Eine der Locations von „M“ in Skopje. Foto: Henning Rabe

 

Ging es gestern in „The Hidden Web“ aus Polen darum, wie schnell Moral an ihre Grenzen stoßen kann, ist sie in

Cold as marble aus Aserbaidschan,

zumindest an dessen Ende, gänzlich abhanden gekommen. Ein glückloser Maler hat eine Beziehung mit der Frau eines reichen Geschäftsmannes. Plötzlich kommt sein Vater aus dem Knast und belastet sein Privatleben. Jeden Tag muss er sich anhören, er solle sich die Haare schneiden. Die anziehende Geliebte rät ihm, sich mit dem Vater gutzustellen. Was als ruhiges Familien-Drama beginnt, wächst sich immer mehr zu einem düsteren Dickicht von Fallstricken zwischen den vier Protagonisten aus – mit einem überraschenden und bitterböse zwinkernden Ende.

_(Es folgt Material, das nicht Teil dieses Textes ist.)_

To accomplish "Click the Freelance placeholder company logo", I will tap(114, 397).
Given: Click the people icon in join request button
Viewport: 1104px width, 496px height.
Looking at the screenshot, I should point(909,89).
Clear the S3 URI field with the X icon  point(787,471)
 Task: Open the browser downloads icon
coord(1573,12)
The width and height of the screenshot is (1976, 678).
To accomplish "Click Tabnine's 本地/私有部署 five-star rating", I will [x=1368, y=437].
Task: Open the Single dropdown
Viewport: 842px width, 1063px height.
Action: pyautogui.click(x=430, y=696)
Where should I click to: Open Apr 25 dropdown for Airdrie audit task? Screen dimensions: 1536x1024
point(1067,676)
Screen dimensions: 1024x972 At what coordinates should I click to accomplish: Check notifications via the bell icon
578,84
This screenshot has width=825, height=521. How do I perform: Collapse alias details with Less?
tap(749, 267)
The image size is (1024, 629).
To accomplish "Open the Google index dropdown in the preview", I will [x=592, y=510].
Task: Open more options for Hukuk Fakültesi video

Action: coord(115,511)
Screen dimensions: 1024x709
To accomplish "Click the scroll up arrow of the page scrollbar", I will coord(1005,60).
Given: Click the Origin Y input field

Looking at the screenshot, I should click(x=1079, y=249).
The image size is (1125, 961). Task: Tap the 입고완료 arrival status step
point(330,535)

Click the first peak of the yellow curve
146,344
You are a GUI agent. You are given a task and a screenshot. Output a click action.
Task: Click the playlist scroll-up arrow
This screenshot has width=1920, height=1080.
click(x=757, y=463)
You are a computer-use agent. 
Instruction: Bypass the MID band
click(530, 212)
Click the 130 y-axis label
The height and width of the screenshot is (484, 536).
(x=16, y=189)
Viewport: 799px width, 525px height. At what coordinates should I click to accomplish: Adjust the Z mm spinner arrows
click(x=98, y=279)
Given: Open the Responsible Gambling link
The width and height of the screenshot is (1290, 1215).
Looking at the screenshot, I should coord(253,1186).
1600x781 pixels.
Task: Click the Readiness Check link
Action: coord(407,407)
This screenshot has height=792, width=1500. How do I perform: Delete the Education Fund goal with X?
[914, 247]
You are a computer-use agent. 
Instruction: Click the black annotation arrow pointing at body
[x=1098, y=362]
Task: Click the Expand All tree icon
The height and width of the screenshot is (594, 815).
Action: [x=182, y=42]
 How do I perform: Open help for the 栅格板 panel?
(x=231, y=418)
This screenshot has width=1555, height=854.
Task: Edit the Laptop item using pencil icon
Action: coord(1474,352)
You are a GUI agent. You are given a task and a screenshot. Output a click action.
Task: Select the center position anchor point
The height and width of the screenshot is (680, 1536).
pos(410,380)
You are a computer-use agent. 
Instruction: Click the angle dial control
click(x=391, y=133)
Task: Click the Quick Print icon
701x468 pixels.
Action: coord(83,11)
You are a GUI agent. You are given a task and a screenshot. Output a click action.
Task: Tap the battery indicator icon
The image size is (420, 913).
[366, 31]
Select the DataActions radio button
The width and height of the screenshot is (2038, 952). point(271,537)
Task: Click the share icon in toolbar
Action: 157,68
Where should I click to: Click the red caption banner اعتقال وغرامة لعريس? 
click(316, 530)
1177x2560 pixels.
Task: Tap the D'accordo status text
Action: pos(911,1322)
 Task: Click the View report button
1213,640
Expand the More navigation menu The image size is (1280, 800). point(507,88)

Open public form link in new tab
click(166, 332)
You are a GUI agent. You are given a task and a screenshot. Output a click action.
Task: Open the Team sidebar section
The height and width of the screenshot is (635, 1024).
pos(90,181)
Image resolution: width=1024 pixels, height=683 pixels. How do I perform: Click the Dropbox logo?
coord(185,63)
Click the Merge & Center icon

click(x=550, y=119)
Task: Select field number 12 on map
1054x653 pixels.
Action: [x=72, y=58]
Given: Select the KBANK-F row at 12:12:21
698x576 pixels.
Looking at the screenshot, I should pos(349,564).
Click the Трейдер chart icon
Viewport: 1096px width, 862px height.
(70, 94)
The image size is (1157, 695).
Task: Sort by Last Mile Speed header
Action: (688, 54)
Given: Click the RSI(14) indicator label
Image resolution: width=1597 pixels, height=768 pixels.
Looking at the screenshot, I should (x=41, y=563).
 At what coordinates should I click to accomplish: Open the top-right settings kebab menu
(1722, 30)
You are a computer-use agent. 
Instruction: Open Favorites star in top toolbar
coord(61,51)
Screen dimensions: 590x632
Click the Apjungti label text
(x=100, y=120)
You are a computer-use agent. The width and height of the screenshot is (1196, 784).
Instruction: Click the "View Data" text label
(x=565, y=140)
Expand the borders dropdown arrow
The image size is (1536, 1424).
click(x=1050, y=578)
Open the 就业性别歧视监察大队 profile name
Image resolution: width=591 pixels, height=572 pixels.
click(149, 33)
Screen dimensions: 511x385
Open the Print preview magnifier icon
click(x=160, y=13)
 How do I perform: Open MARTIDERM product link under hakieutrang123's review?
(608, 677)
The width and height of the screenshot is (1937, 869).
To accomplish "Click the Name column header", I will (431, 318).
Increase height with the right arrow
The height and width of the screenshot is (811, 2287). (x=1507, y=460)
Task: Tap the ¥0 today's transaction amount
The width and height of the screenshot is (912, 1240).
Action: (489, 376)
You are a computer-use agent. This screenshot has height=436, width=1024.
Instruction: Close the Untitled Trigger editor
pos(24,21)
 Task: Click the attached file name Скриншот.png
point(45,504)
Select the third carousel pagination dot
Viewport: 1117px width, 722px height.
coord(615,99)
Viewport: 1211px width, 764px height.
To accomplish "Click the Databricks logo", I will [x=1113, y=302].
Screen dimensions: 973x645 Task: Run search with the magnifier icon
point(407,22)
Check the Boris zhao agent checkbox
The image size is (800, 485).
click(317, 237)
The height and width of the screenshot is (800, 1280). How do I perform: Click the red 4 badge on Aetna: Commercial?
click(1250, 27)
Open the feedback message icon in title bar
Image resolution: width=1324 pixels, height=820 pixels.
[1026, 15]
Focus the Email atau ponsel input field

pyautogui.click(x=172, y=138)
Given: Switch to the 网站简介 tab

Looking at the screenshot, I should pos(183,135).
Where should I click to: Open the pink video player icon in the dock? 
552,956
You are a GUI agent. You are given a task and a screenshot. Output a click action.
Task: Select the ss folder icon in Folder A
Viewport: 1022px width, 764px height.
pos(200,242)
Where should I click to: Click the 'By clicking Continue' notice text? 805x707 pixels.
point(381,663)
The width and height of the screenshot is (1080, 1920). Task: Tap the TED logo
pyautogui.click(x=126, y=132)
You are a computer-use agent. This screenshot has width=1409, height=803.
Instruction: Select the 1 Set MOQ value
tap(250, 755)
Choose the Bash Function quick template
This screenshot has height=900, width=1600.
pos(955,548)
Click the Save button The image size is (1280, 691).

Das stillste Wasser der vier erweist sich als tiefstes und schmutzigstes Gewässer. Asif Rustamow aus Baku zeichnet das Porträt einer Gesellschaft, die nicht nur sozial, sondern auch familiär jede Spur von Anstand und Menschlichkeit über Bord geworfen hat.

Andrang vor dem georgischen Film in der Stadthalle. Foto: Henning Rabe

 

Anschließend gibt es den mutmaßlichen Gewinner-Film des diesjährigen Filmfests, mindestens den Publikumspreis wird

Amsel im Brombeerstrauch aus Georgien

erringen. Die 49-jährige Etero (Eka Chavleishvili) betreibt eine kleine Dorf-Drogerie. Sie ist Einzelgängerin und damit zufrieden. Vielleicht nicht glücklicher als ihre zänkischen Nachbarinnen, doch hat sie sich vortrefflich in ihrer Existenz eingerichtet. Doch dann tritt die Liebe in ihr Leben …

In sorgfältig komponierten, langsamen Einstellungen wird die spröde Protagonistin immer liebenswerter und erfahrbarer. Es sind auch die Kaurismäki-haften Tableaus bei den Innenaufnahmen und die warmen Ausstattungs-Farben à la Amélie, die den Film von Elene Naveriani aus Tbilissi ins Herz schließen lassen und zum Favoriten im Lubina-Rennen machen. (Zumal es ja auch eine ganze Latte von unbeirrbaren weiblichen Charakteren gibt, die den Hauptpreis gewannen.)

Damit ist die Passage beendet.